- Records for processing -

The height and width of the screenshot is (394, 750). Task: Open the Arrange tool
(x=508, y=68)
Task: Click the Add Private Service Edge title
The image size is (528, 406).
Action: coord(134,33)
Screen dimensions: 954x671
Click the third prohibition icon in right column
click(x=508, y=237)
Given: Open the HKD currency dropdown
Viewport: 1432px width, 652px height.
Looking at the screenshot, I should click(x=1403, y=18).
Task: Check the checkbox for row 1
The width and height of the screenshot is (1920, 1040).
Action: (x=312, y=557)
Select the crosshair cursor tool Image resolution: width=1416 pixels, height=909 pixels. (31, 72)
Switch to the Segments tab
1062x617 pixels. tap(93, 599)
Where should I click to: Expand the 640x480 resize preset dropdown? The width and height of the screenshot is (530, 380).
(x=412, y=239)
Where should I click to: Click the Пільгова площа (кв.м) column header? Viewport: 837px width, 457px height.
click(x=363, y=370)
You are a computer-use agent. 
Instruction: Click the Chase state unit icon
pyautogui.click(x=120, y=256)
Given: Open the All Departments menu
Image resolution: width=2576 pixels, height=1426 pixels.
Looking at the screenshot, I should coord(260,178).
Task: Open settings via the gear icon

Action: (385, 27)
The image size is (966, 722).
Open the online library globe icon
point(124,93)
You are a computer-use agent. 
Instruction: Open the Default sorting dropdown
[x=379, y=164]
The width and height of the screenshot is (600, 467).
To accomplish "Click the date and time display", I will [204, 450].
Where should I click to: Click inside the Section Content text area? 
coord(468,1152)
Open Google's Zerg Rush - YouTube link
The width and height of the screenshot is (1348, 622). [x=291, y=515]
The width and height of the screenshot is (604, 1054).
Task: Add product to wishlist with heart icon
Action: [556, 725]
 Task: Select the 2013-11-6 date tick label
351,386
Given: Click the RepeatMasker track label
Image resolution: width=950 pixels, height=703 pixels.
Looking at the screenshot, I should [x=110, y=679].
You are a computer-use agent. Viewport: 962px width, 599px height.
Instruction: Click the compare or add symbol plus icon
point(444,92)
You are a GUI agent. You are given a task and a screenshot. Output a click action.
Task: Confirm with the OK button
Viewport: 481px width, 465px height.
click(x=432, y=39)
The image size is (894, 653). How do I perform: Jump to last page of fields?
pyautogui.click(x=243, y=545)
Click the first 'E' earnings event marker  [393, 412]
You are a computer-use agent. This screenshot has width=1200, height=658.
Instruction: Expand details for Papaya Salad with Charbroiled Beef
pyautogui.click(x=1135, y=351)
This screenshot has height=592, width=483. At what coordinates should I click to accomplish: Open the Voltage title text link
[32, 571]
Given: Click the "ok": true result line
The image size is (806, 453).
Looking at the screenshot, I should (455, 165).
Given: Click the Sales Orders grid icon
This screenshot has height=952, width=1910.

- What needs to be done -
Restate all of the material above exactly as written.

- Answer to this task -
The height and width of the screenshot is (394, 750). Task: Open the Arrange tool
(x=508, y=68)
Task: Click the Add Private Service Edge title
The image size is (528, 406).
Action: coord(134,33)
Screen dimensions: 954x671
Click the third prohibition icon in right column
click(x=508, y=237)
Given: Open the HKD currency dropdown
Viewport: 1432px width, 652px height.
Looking at the screenshot, I should click(x=1403, y=18).
Task: Check the checkbox for row 1
The width and height of the screenshot is (1920, 1040).
Action: (x=312, y=557)
Select the crosshair cursor tool Image resolution: width=1416 pixels, height=909 pixels. (31, 72)
Switch to the Segments tab
1062x617 pixels. tap(93, 599)
Where should I click to: Expand the 640x480 resize preset dropdown? The width and height of the screenshot is (530, 380).
(x=412, y=239)
Where should I click to: Click the Пільгова площа (кв.м) column header? Viewport: 837px width, 457px height.
click(x=363, y=370)
You are a computer-use agent. 
Instruction: Click the Chase state unit icon
pyautogui.click(x=120, y=256)
Given: Open the All Departments menu
Image resolution: width=2576 pixels, height=1426 pixels.
Looking at the screenshot, I should coord(260,178).
Task: Open settings via the gear icon

Action: (385, 27)
The image size is (966, 722).
Open the online library globe icon
point(124,93)
You are a computer-use agent. 
Instruction: Open the Default sorting dropdown
[x=379, y=164]
The width and height of the screenshot is (600, 467).
To accomplish "Click the date and time display", I will [204, 450].
Where should I click to: Click inside the Section Content text area? 
coord(468,1152)
Open Google's Zerg Rush - YouTube link
The width and height of the screenshot is (1348, 622). [x=291, y=515]
The width and height of the screenshot is (604, 1054).
Task: Add product to wishlist with heart icon
Action: [556, 725]
 Task: Select the 2013-11-6 date tick label
351,386
Given: Click the RepeatMasker track label
Image resolution: width=950 pixels, height=703 pixels.
Looking at the screenshot, I should [x=110, y=679].
You are a computer-use agent. Viewport: 962px width, 599px height.
Instruction: Click the compare or add symbol plus icon
point(444,92)
You are a GUI agent. You are given a task and a screenshot. Output a click action.
Task: Confirm with the OK button
Viewport: 481px width, 465px height.
click(x=432, y=39)
The image size is (894, 653). How do I perform: Jump to last page of fields?
pyautogui.click(x=243, y=545)
Click the first 'E' earnings event marker  [393, 412]
You are a computer-use agent. This screenshot has width=1200, height=658.
Instruction: Expand details for Papaya Salad with Charbroiled Beef
pyautogui.click(x=1135, y=351)
This screenshot has height=592, width=483. At what coordinates should I click to accomplish: Open the Voltage title text link
[32, 571]
Given: Click the "ok": true result line
The image size is (806, 453).
Looking at the screenshot, I should (455, 165).
Given: Click the Sales Orders grid icon
This screenshot has height=952, width=1910.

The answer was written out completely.